TEXT SHOWN:
Patients with HCV genotype 4 infection are poorly represented in pivotal CTs of second-generation DAAs[
25] and in most real-world studies. In the VA study, a SVR of 87.6% with SOF and LDV and 96.4% with OBV and PTV/r was achieved in patients with this genotype[
18]. In the current study, 44 patients who were HCV genotype 4-infected were treated and the SVR rate was 95% (100% with SOF and LDV, 92.3% with OBV and PTV/r and 94.7% with SMV and SOF).
The week 4 response data were available for almost all patients in the current study. We found that 72.9% of patients had an undetectable HCV RNA at week 4, similar to another analysis[
19,
29]. In this last real-world setting study, significant SVR rate reductions of 7.1% to 10.5% according to the addition of RBV or not, respectively, were observed in patients who did not have an undetectable HCV RNA at week 4 compared with those with undetectable HCV RNA at week 4, which was similar to the 6% observed in the current study[
19]. The clinical implications of this finding on treatment decisions, such as potentially adding RBV or extending the treatment duration based on 4 wk of on-treatment HCV RNA, warrants further study.
Despite the real-world nature of our cohort, which included a higher proportion of elderly patients and many patients with liver cirrhosis, the safety and tolerability of all regimens were good. Discontinuation rates were low (< 1%), which is similar to that of CTs, and there were no deaths during treatment or follow up. In Backus et al[
20] higher early discontinuation rates of 5.3% to 15.2% according to the treatment combination were found. In contrast, of the 802 patients in the genotype 1 group from the HCV-TARGET cohort treated with SMV and SOF, the rate of discontinuation for adverse events was only 2%[
15].
In patients from the genotype 1 and genotype 3 groups from the HCV-TARGET cohort, the most commonly reported AEs were fatigue and headache, which is consistent with the results presented here[
15,
28]. However, anemia associated with RBV was less frequent in our study.
Overall, the reported rates of SAEs (2.4%) were similar to those reported in the pivotal CTs and lower than the 5.3% or the 7.3% described in other studies in “real-world”[
15,
28]. Again, in the three studies, the most frequent SAEs were the same decompensating events. However, in the current study, only seven of 262 cirrhotic patients experienced decompensation.

WORK REQUEST: Continue the discussion of hepatitis C treatment outcomes above, starting after its final sentence.

EXTRACTED DATA:
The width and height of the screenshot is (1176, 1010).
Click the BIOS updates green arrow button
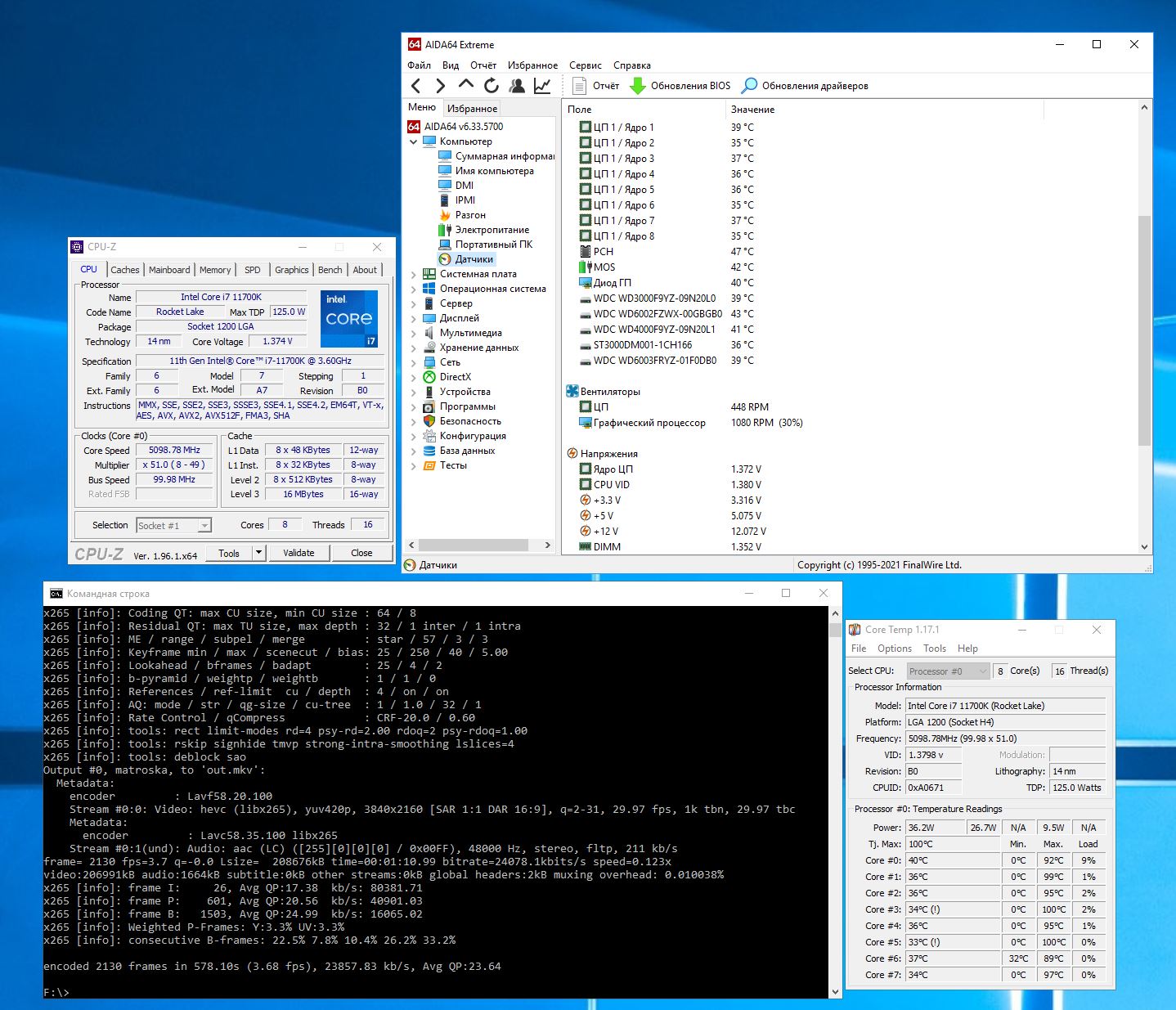click(638, 86)
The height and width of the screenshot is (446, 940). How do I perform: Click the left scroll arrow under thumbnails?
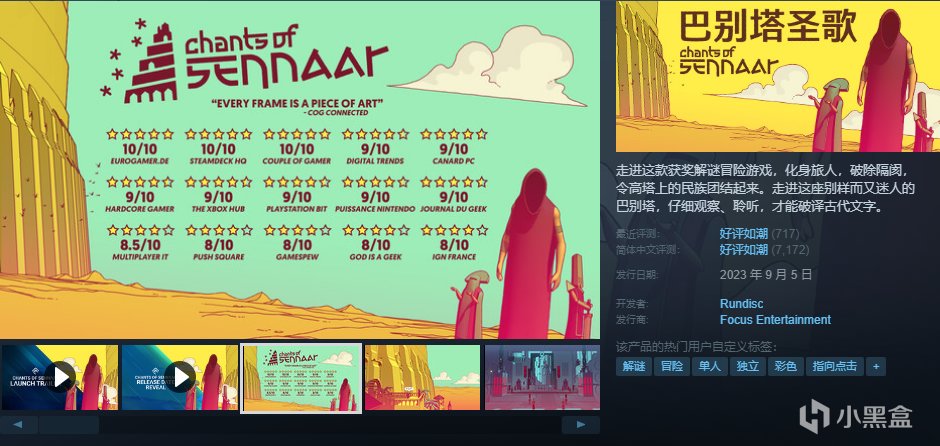click(17, 424)
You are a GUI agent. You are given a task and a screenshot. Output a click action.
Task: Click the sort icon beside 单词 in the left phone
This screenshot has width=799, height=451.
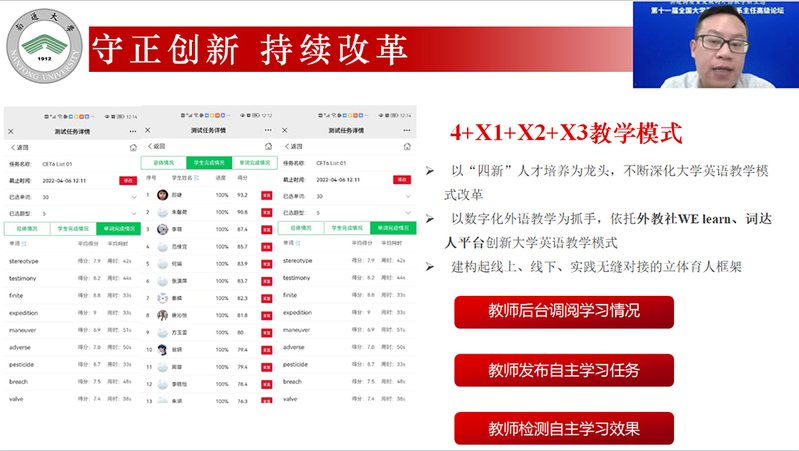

REPLY TO THE TASK:
Because the real-world population is heterogeneous, it is important to investigate the treatment outcomes in patients excluded from CTs. Thus, we divided patients into two groups: Patients who met the requirements to take part in a CT and patients who did not meet these requirements. We found that the CT-unmet patients had lower rates of SVR and higher rates of SAEs, liver decompensation and treatment interruptions than the CT-met patients. Thus, in this group of patients, it might be advisable to conduct a more rigorous follow-up investigation to closely monitor tolerability and optimize treatment regimens.
This study has the usual limitations related to its observational, real-world design and electronic data collection. Resistance testing was not performed; thus, we were unable to assess the impact of this factor. The lack of randomization limited the ability to directly compare treatment groups, which is further compounded by the small number of patients in certain subgroups.
In conclusion, our study confirmed the efficacy and safety data reported in CTs in a cohort of patients with genotypes 1-4 and a wide range of basal characteristics, including a high proportion of patients with advanced fibrosis and treatment experience. Our results confirmed and occasionally improved upon the efficacy and safety results reported in other recently published real-world setting studies with a large number of patients[
8,
19], and these results are in sharp contrast to the lower SVR rates reported in certain early real-world studies on interferon-free therapy with second generation DAAs[
14,
15]. Moreover, our results indicate that treatment regimens should be optimized in patients that do not fulfill classical CT inclusion criteria because of their lower rates of SVR and higher rates of SAEs.